TASK OBJECTIVE:
Your answer should be every line of the records that contains the word "Reply", copied as it stands.

RECORD EXTRACTS:
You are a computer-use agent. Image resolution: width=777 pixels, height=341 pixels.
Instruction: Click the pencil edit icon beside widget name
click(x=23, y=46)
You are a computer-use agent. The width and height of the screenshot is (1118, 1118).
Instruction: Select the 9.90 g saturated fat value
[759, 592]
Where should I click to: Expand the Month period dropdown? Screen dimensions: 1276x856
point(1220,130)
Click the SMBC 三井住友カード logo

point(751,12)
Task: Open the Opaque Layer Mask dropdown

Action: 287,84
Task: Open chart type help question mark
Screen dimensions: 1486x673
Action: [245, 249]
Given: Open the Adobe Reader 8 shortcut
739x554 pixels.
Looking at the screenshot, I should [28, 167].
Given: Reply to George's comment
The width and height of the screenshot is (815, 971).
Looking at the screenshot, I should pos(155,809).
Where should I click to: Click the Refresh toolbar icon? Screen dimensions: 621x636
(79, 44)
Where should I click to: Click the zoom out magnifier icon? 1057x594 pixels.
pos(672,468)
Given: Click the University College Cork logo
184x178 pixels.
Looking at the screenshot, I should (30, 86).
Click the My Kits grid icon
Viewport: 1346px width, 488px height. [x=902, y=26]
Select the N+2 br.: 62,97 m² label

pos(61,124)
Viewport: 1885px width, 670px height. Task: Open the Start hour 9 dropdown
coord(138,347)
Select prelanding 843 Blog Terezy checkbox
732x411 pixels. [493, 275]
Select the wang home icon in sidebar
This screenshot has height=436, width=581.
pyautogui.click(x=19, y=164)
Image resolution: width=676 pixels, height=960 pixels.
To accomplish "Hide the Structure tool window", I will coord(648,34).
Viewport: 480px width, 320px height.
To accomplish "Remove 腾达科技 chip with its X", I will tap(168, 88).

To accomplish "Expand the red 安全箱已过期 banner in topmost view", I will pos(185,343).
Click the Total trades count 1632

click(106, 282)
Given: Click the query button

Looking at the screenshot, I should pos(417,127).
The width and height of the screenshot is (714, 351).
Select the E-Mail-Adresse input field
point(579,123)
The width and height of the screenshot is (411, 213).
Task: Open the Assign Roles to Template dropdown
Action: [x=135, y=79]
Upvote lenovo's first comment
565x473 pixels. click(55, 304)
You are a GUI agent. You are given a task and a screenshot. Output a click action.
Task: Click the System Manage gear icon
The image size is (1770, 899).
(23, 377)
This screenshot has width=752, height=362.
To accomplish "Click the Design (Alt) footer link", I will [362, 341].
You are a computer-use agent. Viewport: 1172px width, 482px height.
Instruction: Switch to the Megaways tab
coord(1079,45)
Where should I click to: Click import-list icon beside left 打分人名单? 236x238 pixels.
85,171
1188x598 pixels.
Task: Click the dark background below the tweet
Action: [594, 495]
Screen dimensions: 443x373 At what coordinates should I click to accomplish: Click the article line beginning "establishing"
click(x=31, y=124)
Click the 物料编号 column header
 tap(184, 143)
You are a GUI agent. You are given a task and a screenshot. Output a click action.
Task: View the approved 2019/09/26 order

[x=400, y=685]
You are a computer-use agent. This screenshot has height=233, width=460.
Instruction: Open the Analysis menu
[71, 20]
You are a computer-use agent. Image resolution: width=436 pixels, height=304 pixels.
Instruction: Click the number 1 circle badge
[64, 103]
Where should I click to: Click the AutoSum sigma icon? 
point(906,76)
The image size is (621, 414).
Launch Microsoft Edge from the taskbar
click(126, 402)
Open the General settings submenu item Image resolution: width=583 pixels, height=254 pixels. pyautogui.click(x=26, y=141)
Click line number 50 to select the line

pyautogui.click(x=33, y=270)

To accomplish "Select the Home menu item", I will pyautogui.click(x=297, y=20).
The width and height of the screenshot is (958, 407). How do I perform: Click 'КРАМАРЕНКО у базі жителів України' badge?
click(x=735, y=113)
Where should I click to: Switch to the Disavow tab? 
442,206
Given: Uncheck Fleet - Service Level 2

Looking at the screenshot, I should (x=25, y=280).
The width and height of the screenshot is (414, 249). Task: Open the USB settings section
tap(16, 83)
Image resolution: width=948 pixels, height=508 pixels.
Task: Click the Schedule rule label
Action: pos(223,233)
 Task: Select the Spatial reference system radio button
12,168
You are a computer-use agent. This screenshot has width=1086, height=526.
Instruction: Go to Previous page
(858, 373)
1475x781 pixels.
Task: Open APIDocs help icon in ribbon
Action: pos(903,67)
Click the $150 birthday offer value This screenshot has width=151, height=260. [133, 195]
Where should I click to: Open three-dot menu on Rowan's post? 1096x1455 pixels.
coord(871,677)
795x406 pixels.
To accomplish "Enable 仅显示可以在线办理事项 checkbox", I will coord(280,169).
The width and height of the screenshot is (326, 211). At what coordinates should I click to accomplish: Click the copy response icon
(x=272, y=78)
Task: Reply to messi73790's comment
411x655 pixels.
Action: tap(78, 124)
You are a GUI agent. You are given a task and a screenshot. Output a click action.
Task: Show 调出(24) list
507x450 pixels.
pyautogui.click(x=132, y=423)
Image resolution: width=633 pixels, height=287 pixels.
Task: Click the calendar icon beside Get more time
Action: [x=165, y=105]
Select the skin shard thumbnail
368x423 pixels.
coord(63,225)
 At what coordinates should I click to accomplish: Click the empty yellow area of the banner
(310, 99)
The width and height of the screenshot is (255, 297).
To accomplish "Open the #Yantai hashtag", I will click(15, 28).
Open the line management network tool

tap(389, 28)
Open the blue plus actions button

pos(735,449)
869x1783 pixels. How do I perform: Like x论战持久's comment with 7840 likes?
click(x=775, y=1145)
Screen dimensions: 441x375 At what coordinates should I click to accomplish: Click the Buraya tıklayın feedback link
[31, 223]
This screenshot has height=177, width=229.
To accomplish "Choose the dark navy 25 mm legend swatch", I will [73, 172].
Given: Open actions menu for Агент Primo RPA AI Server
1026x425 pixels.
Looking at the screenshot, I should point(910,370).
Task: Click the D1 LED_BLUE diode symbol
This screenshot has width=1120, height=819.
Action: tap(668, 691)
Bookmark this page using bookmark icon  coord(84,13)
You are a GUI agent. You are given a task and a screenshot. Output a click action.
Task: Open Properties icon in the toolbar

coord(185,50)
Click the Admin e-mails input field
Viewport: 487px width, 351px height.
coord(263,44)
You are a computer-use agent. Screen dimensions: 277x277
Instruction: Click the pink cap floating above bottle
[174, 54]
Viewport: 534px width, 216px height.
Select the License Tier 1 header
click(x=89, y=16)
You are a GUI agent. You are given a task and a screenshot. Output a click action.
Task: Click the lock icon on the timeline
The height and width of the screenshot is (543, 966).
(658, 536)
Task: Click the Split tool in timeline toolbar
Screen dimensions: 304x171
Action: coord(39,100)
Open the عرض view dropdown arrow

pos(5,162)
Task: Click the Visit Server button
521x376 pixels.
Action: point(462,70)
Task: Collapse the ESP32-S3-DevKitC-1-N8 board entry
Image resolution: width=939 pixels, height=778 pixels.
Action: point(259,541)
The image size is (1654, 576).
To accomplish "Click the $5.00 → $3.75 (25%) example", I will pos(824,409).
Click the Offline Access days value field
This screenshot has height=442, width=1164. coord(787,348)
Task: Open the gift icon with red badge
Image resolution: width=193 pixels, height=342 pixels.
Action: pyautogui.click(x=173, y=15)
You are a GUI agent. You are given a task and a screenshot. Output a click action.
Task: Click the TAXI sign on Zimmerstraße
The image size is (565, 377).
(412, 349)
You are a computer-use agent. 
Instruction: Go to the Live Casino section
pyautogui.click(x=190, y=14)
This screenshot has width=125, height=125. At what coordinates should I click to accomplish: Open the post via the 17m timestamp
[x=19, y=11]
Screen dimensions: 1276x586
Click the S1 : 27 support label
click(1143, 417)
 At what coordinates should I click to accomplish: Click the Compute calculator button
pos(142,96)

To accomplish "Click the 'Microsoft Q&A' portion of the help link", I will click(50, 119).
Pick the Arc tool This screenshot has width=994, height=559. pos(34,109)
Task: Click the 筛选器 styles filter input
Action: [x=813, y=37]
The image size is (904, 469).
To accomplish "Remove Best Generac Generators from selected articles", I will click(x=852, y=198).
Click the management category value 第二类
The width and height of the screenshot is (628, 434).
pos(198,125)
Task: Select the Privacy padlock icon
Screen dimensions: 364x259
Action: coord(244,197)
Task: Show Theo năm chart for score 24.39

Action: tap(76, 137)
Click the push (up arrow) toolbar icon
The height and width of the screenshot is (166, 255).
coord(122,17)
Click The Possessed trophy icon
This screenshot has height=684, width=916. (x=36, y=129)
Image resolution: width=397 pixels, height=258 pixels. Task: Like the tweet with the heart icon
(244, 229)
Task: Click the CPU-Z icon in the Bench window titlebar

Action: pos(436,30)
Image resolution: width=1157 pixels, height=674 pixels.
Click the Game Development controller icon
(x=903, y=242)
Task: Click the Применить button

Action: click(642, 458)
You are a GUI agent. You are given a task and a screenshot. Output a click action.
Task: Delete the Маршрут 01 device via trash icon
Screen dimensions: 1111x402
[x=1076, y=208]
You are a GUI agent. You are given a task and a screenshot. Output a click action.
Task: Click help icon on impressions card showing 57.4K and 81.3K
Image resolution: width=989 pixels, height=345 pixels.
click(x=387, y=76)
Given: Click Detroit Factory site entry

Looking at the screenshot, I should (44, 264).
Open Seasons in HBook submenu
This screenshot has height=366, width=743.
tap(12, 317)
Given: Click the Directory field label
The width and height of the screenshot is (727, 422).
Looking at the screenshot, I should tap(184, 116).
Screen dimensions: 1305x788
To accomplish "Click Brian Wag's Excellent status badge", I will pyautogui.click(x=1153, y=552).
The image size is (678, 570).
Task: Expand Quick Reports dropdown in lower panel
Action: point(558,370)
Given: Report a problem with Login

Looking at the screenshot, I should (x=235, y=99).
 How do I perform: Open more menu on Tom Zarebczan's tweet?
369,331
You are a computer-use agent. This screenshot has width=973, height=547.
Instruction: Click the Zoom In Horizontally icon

SOLUTION TO THIS EXERCISE:
Given: Reply to George's comment
Task: Reply to messi73790's comment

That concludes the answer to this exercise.